Saved entries
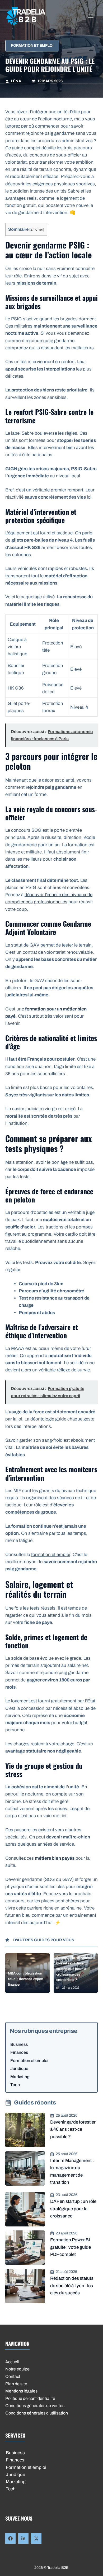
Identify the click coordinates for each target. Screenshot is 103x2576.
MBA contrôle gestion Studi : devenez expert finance (25, 1979)
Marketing (19, 2076)
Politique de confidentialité (30, 2398)
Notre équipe (17, 2369)
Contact (12, 2376)
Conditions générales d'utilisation (36, 2413)
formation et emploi (50, 1554)
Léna (16, 81)
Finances (19, 2052)
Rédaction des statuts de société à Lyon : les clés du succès (71, 2285)
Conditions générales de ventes (34, 2405)
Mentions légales (21, 2391)
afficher (36, 229)
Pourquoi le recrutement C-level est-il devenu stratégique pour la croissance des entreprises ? (75, 1969)
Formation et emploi (32, 45)
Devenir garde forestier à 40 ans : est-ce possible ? (73, 2129)
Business (19, 2044)
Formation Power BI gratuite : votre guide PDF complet (70, 2247)
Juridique (19, 2068)
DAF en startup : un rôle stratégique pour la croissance (73, 2208)
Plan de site (16, 2384)
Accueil (12, 2362)
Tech (15, 2084)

WHAT YOU SHOULD DO
Give back, exactly as written, the stretch from the line with "Mentions légales (21, 2391)" through the line with "Juridique (19, 2068)", and no other lines from the records above.

YOUR RESPONSE
Mentions légales (21, 2391)
afficher (36, 229)
Pourquoi le recrutement C-level est-il devenu stratégique pour la croissance des entreprises ? (75, 1969)
Formation et emploi (32, 45)
Devenir garde forestier à 40 ans : est-ce possible ? (73, 2129)
Business (19, 2044)
Formation Power BI gratuite : votre guide PDF complet (70, 2247)
Juridique (19, 2068)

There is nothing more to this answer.